The original dichotomic description of BA in embryonic and fetal type or syndromic and non-syndromic forms is still valid [47]. The reader may need to keep in mind that most probably the term “atresia” is a misnomer and a necroinflammatory process of obliterative nature is different from an atretic process in origin from the embryologic point of view. In consideration of the period in which “atresia” occurs, it may be classified as embryonic or fetal and perinatal. In approximately 20% of patients with BA, the embryonic form is responsible, while the rest is due to fetal form, which is also called perinatal form. In the early form, the extrahepatic biliary tree might have undergone abnormal morphogenetic processes. BA patients suffering from this form of BA have associated non-hepatic structural anomalies, of which the most common multiple congenital anomalies is the polysplenia syndrome, which is found in 8–12% of patients with BA. This syndrome is characterized by polysplenia/asplenia associated with cardiac defects (dextrocardia, tetralogy of Fallot, anomalies of the pulmonary vasculature, atrio-/ventricular septal defects) a midline liver, preduodenal portal vein, interruption of the inferior vena cava, and situs viscerum inversus, and intestinal malrotation. Other congenital malformations can be detected, such as cardiac anomalies, annular pancreas, immotile cilia syndrome (pointing to Kartagener syndrome), duodenal atresia (leading to trisomy 21 syndrome), esophageal atresia, polycystic kidney disease, cleft palate, and jejunal atresia. The fetal or perinatal form is characterized by patency of the extrahepatic and intrahepatic biliary system at birth, but an inflammatory and sclerosing reaction, caused by perinatal injury, results in the obstruction of the biliary tree. The fetal or perinatal form accounts for four out five cases of BA, and it is not typically associated with congenital anomalies [48, 49].

If about 10% of patients with BA have multiple congenital anomalies, it has been argued that the laterality defects have a phenotype like that detected in the ciliopathies, which is a heterogeneous group of disorders caused by structural and functional abnormalities in genes that encode cilia proteins [23, 50, 51, 52, 53, 54, 55]. Embryologically, cilia are evolutionarily conserved.

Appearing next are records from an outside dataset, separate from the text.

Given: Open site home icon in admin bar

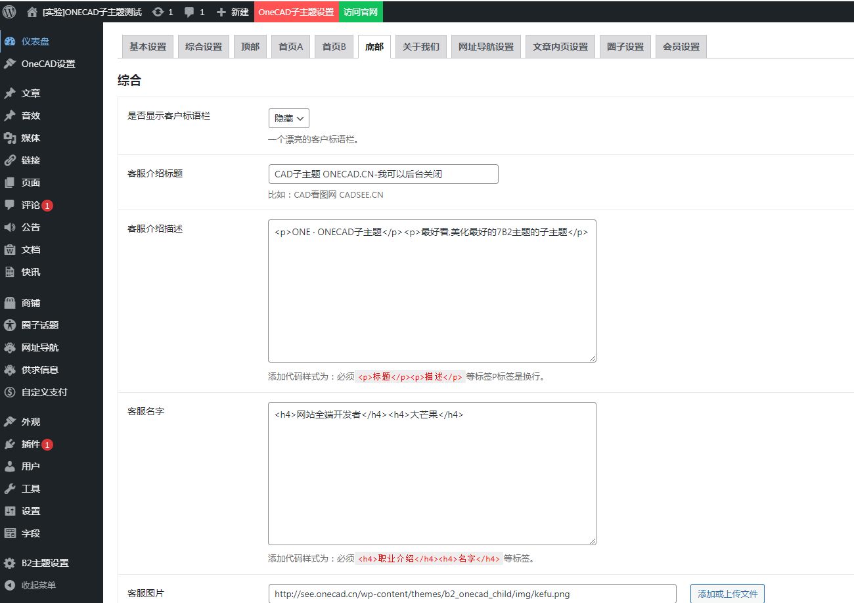Looking at the screenshot, I should coord(32,12).
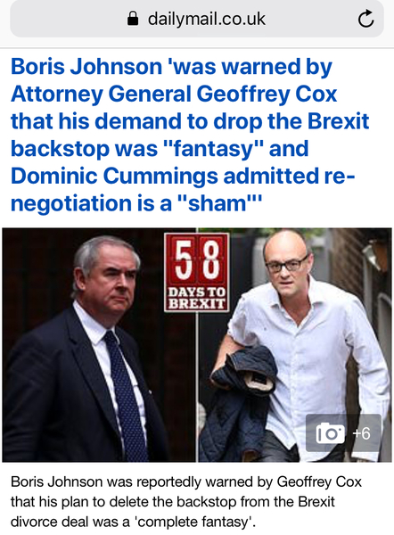Tap the white divider between the photos
Viewport: 394px width, 535px height.
[x=197, y=387]
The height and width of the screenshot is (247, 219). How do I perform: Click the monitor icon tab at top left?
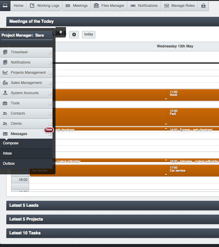(x=5, y=6)
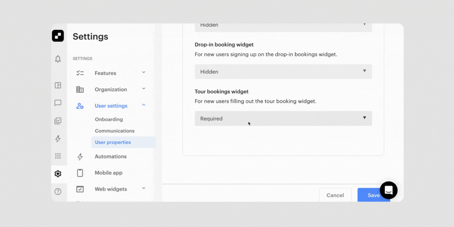Save the user properties changes
This screenshot has width=454, height=227.
click(373, 195)

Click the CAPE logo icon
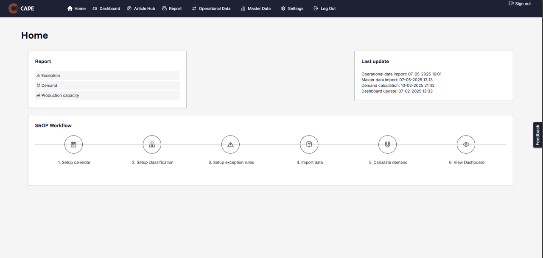click(x=13, y=8)
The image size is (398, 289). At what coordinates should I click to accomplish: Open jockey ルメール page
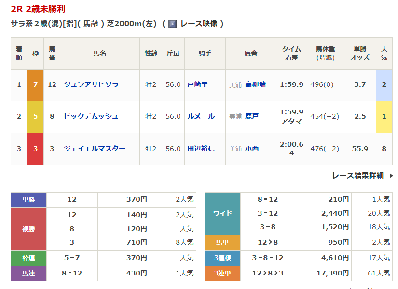tap(201, 116)
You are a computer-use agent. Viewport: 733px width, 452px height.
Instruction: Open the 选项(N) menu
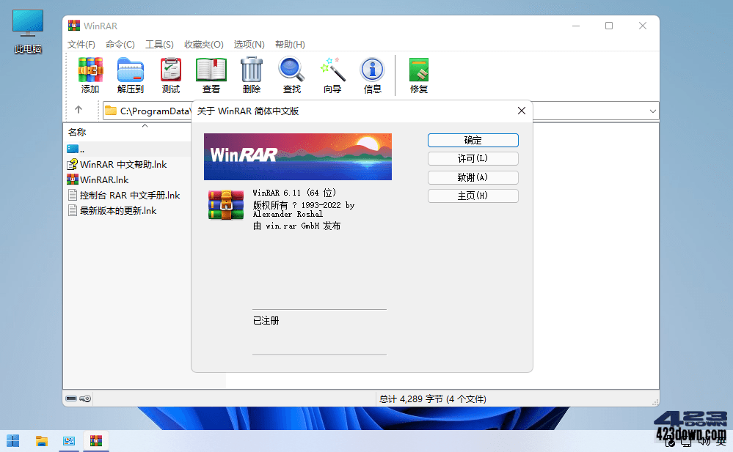coord(249,45)
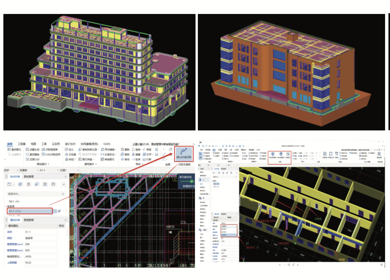Viewport: 390px width, 280px height.
Task: Click the 还原CAD tool
Action: tap(32, 159)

The cilia support in founding the left-right axis in vertebrates and are present on numerous cell types. The cilia are also present in the apical surface of biliary cells or cholangiocytes. In these cells, cilium function is integral to bile flow, bile ductular maturation, and neoductular formation [49]. The PKHD1 gene is responsible for the autosomal recessive polycystic kidney disease (ARPKD). The expression of the PKHD1 is polycystin, which was found reduced in the livers of infants with BA with and without associated renal cysts by comparing with liver resections of patients without BA [25, 46]. Studies involving rhesus rotavirus murine models of BA have found the extensive loss of primary cilia from extrahepatic cholangiocytes, which was verified by the finding of decreased ciliation in extrahepatic biliary ducts in infants with BA of perinatal type, although cilia appeared normal in neighboring peribiliary glands [50].

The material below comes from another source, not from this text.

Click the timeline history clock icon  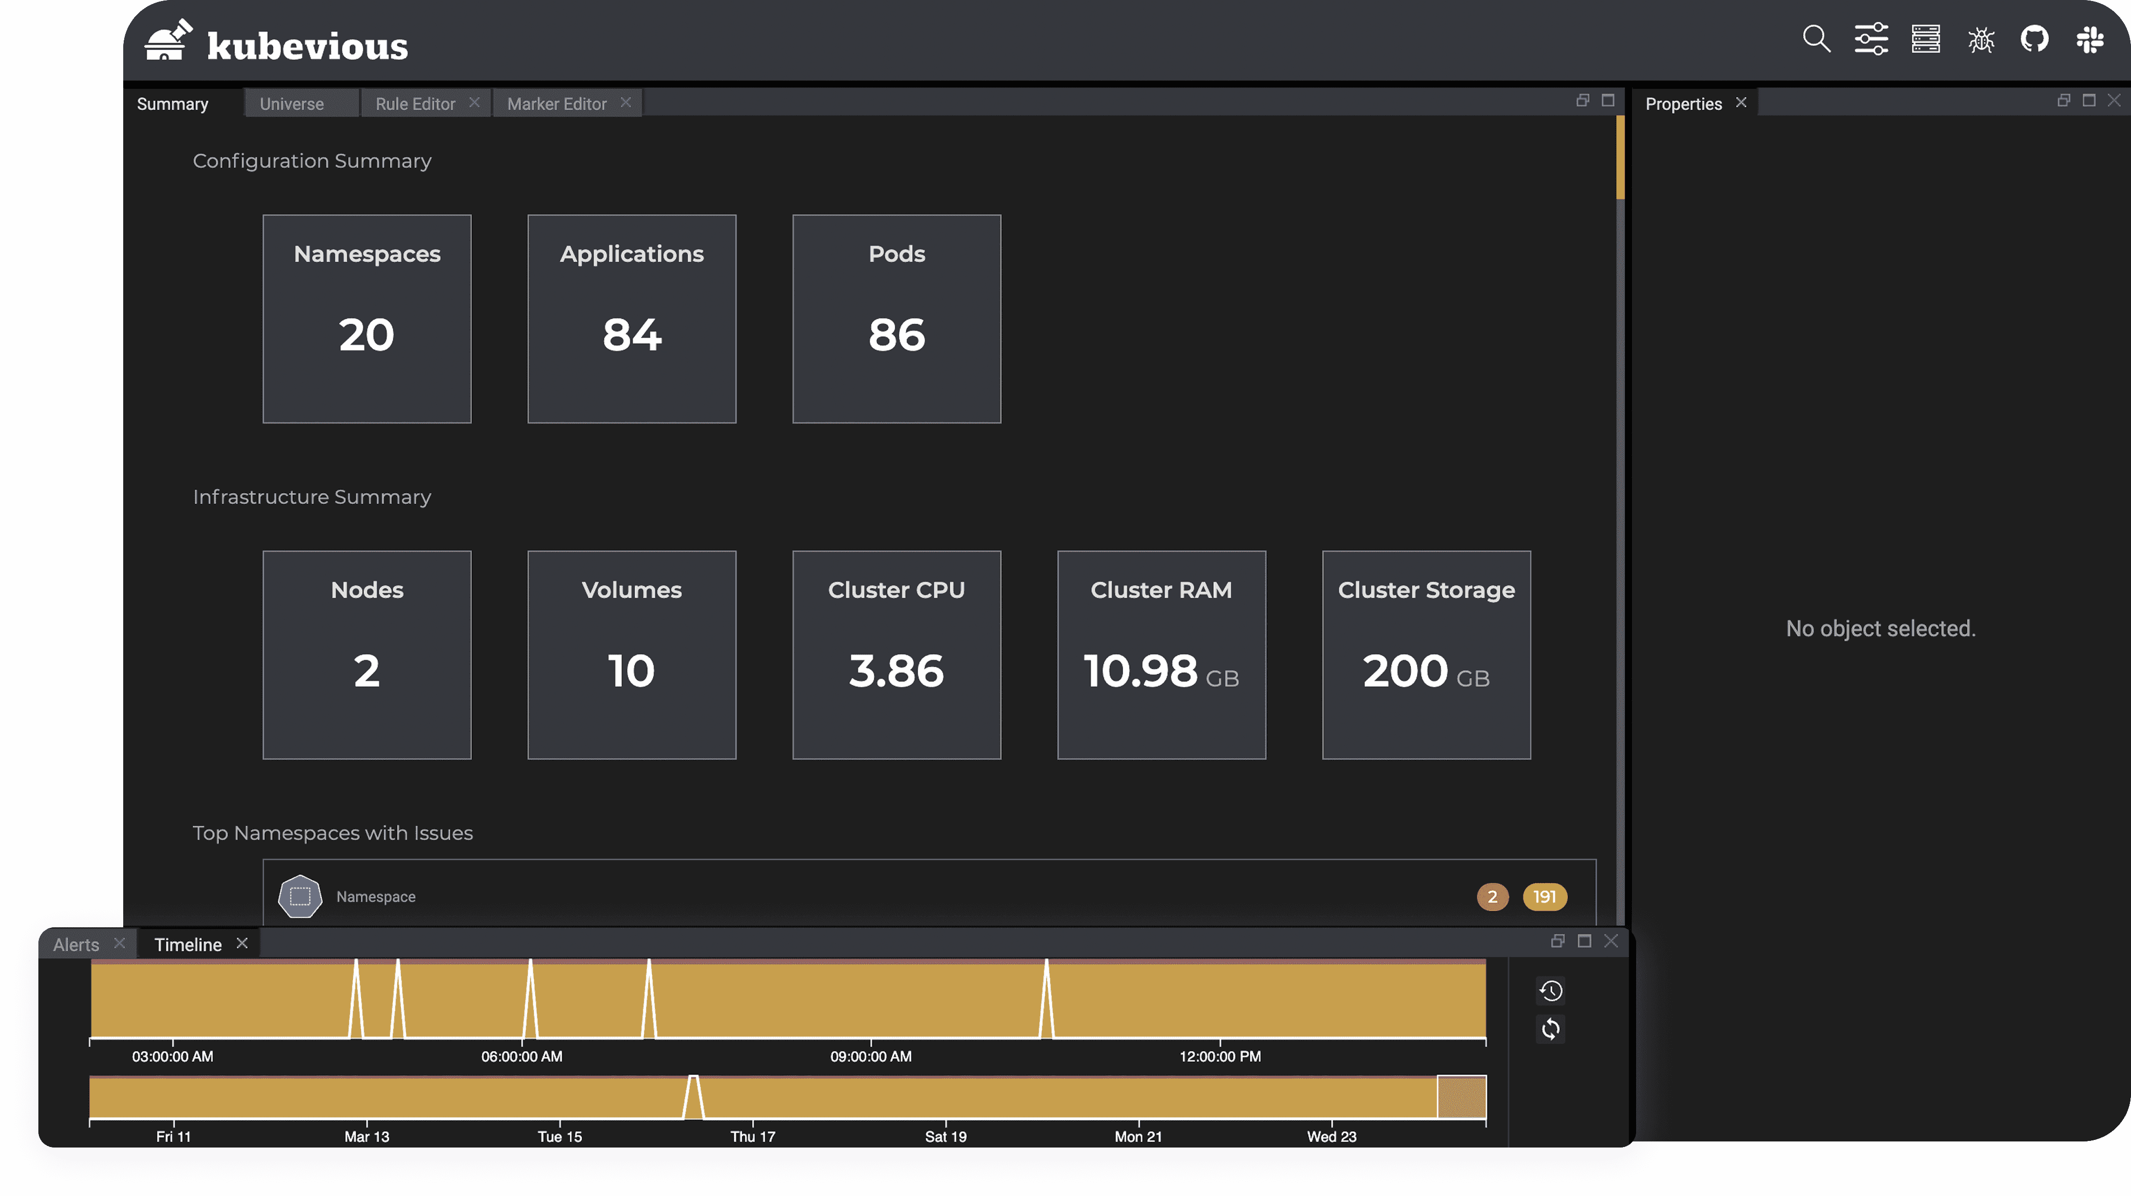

There is quite an overwhelming evidence against a Mendelian paradigm of inheritance of BA. The argument against a Mendelian inheritance is supported by the lack of familial penetrance, despite rare cases of familial BA [52, 53], and discordant presentation of BA among twins, including monozygotic twins [54, 55, 56, 57]. On the other side, a growing principle of developmental diseases exhibits unusual patterns of inheritance, including Bardet-Biedl syndrome. The Bardet-Biedl syndrome is a ciliopathy, which is clinically heterogeneous and specifically marked by oligogenic inheritance. The mutations in multiple genes cooperate to generate the phenotype of Bardet-Biedl syndrome. It has been suggested that a similar singularity related to gene-gene interactions, or epistasis, may account for the diversity of presentations in BA [23]. Non-Mendelian inheritance is also detected in Alagille syndrome, which is the result of a haploid insufficiency of JAG1 (alternatively its receptor NOTCH2). There is a inconstant intrafamilial clinical presentation [58, 59]. Microchimerism is clearly defined as the occurrence of two genetically different cell populations in the same person. There are a few etiologies, in which it can arise and include blood transfusion, organ transplantation and the bidirectional transfer of cells between mother and fetus during pregnancy as well as the twin-to-twin transfer in utero [56]. Microchimerism has been suggested to explain the phenotypic heterogeneity and nonclassical genetic inheritance of BA [60, 61].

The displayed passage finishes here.